En su ensayo, “El 18 brumario de Luis Echeverría” (Vuelta, diciembre de 1976), Gabriel Zaid recordaba los estudios de Carl Jung sobre la personalidad Maná: “El inconsciente colectivo puede arrastrar a un hombre al desequilibrio, exigiéndole cumplir expectativas mesiánicas”. Para compensar su crimen de 1968, Echeverría asumió una personalidad mesiánica. ¿Pero, será acaso que Obrador sea producto del colectivo mexicano? Muchos lo tildan de populista e incluso de loco o lo comparan con otros líderes políticos como fue el caso del fallecido expresidente venezolano Hugo Rafael Chávez Frías, pero siempre tratando de agredirlo y dejar en claro que de llegar a la presidencia de la República se llevaría a cabo una hecatombe sin parangón.

¿Populista?, ¿reformista?, ¿republicano? O todos esos calificativos juntos. Para lograr entender a un personaje se debe no solo estudiar su biografía, sino ir más allá, escudriñando el contexto histórico en el que se desenvolvió y en gran medida este será el resultado de la personalidad del personaje en cuestión.
Existen dos maneras de cómo abordar una conversación con López Obrador –según argumenta Enrique Krauze cuando lo conoció en persona– hablar de beisbol o hablar de Tabasco. Al abordar su estado natal la charla lo apasiona tanto o más que la historia de México. Con evidente gusto comienza abordando los dos líderes del siglo XX de Tabasco (Tomás Garrido Canabal y Carlos Madrazo) Y con mayor placer en cuanto a las letras se refiere, siempre recuerda la buena amistad hecha con el poeta Carlos Pellicer (“El tabasqueño más grande del siglo XX”) así como la obra de Andrés Iduarte (“nuestro mejor escritor”).

Obrador menciona siempre que: “A los tabasqueños se nos dificulta mucho acostumbrarnos al Altiplano, es otra cultura, también a mí me ha costado trabajo adaptarme”, para explicarlo mejor en el libro de su autoría escribe un párrafo sobre su estado:
“En Tabasco la naturaleza tiene un papel relevante en el ejercicio del poder político. En consonancia con nuestro medio, los tabasqueños no sabemos disimular. Aquí todo aflora y se sale de cauce. En esta porción del territorio nacional, la más tropical de México, los ríos se desbordan, el cielo es proclive a la tempestad, los verdes se amotinan y el calor de primavera o la ardiente canícula enciende las pasiones y brota con facilidad la ruda franqueza.”

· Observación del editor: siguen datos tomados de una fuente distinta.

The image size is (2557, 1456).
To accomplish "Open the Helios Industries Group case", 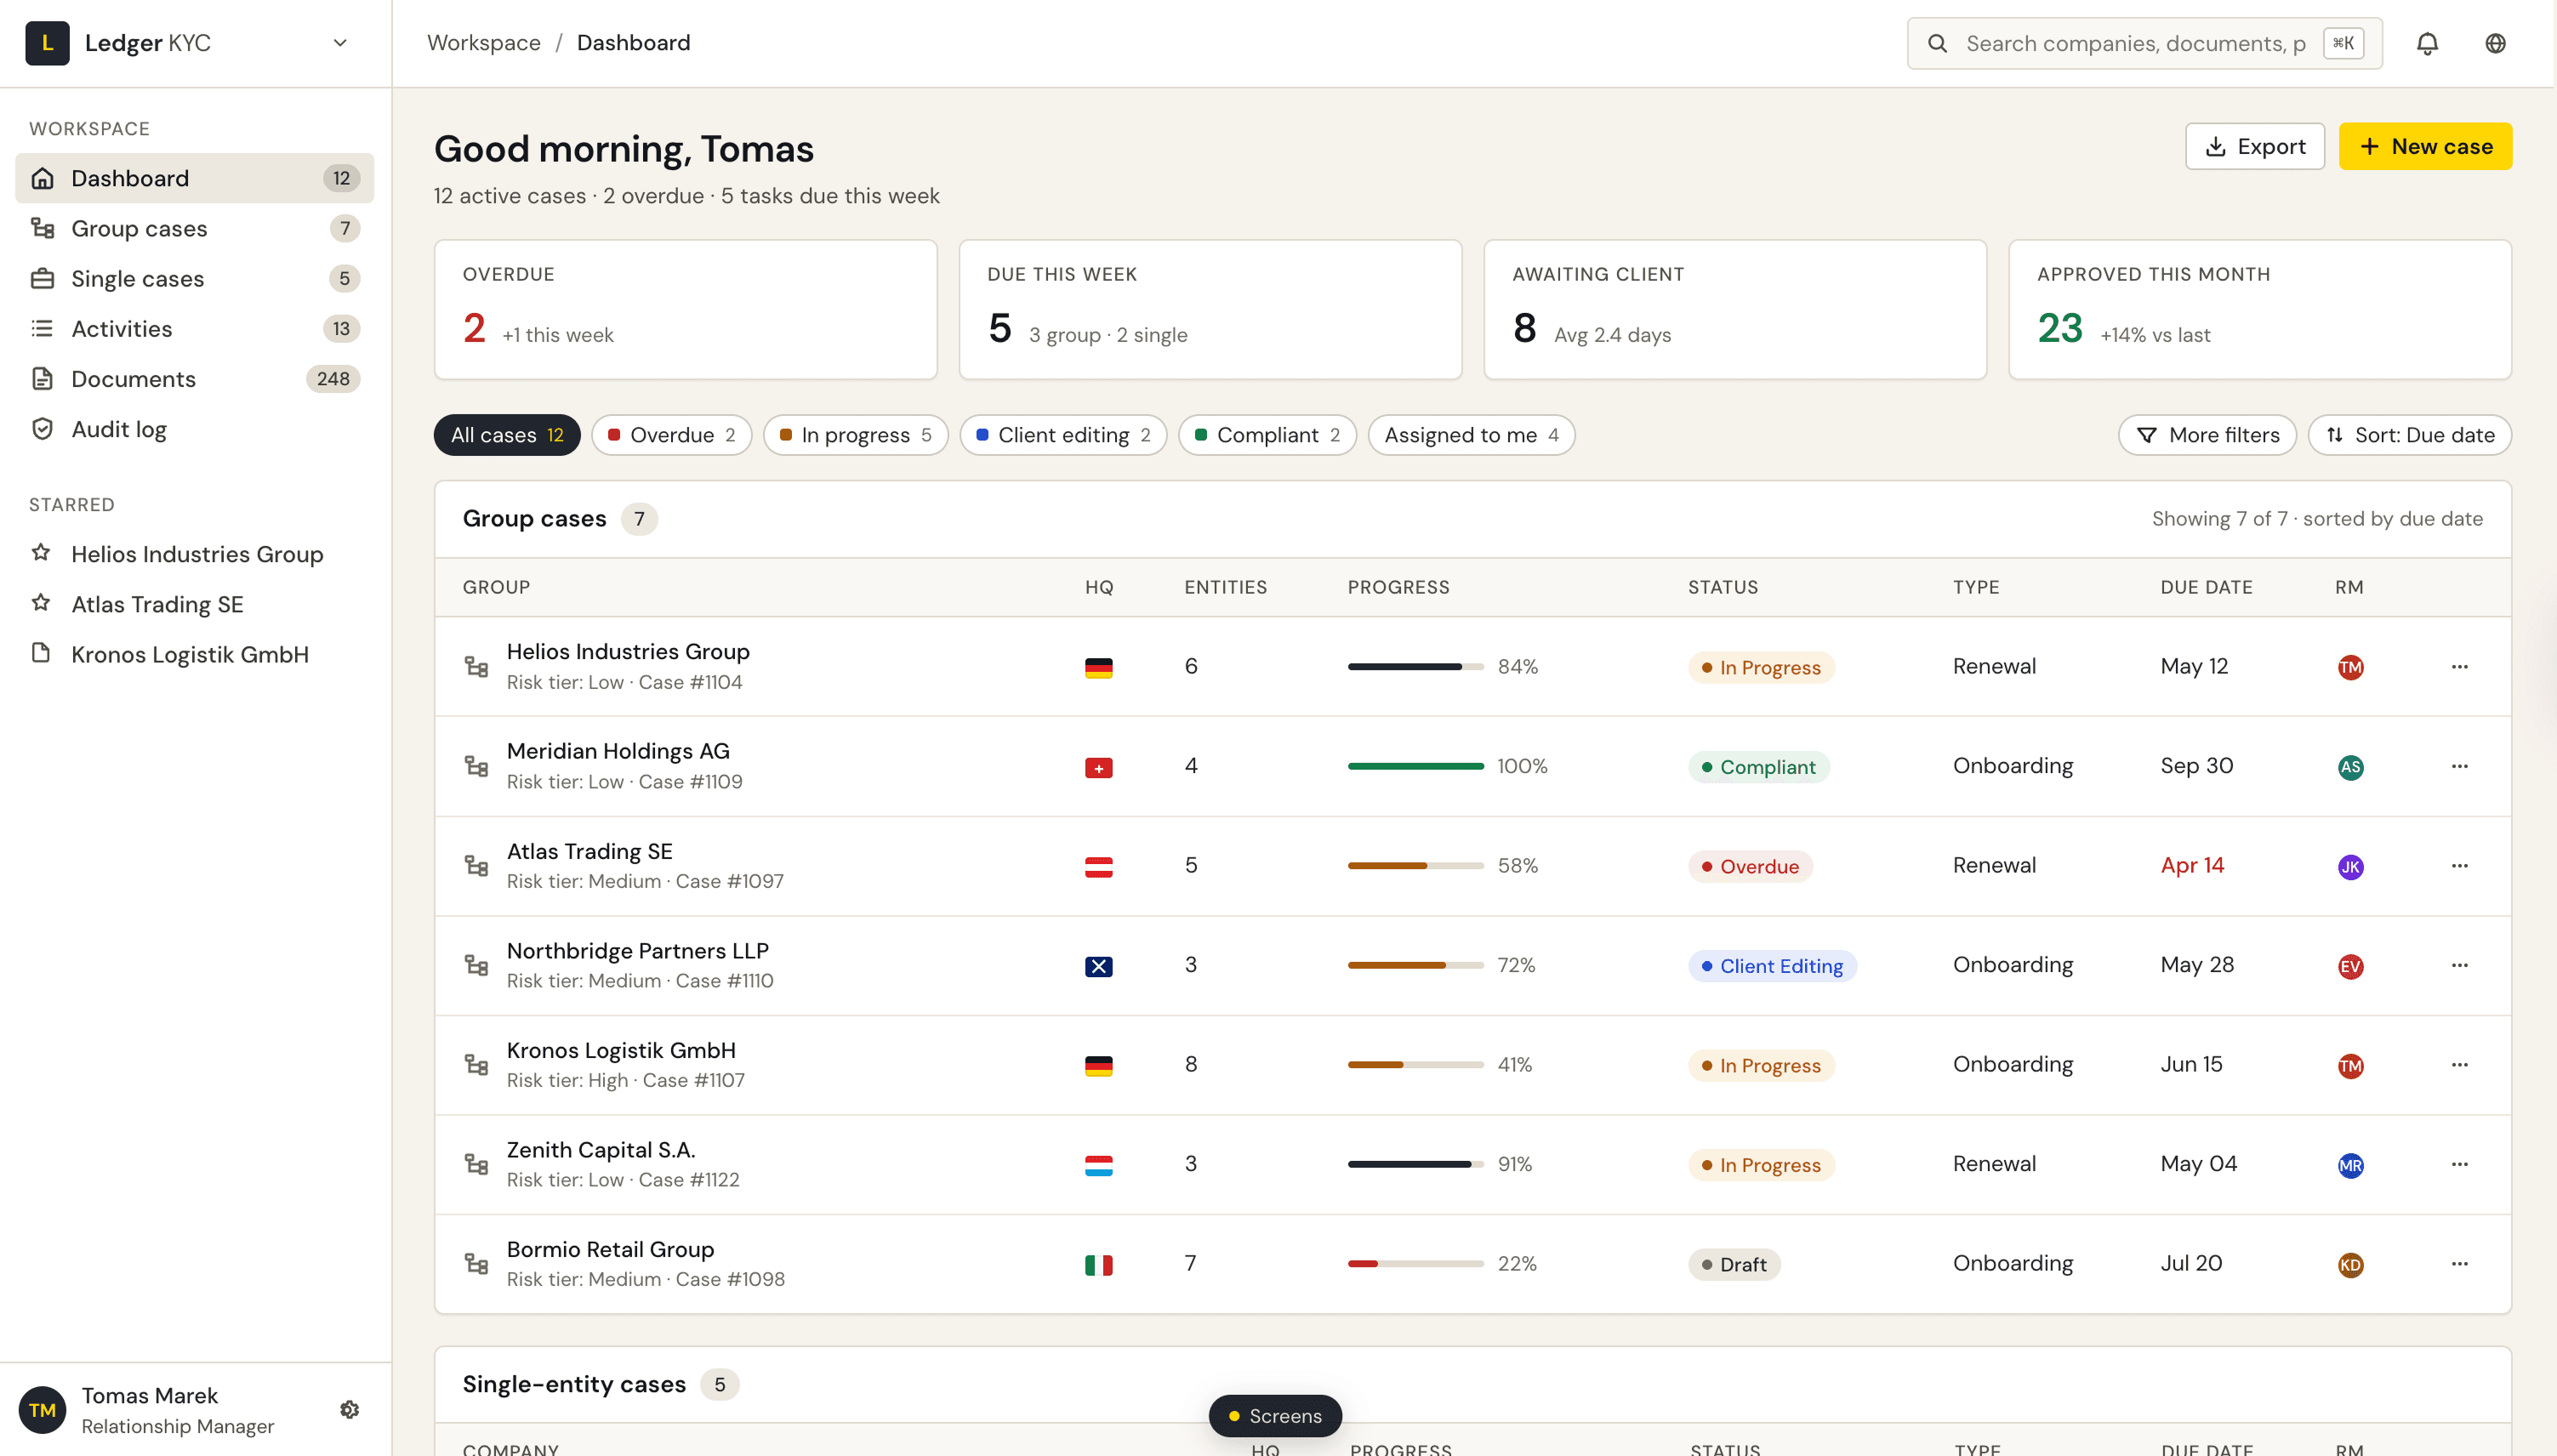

Es evidente, para Andrés Manuel López Obrador, que una idea global no es importante, para él lo que importa es concentrarse en México, siempre lo ha comentado: “La mejor política exterior es la buena política interior”. La clave para comprender la formación, la imaginería, el estilo y sobre todo la actitud política de Andrés Manuel López Obrador no está en una era global, tampoco en el tecnocratismo, mucho menos en inversiones empresariales. La clave está en la historia de Tabasco, la tierra del “poder tropical”.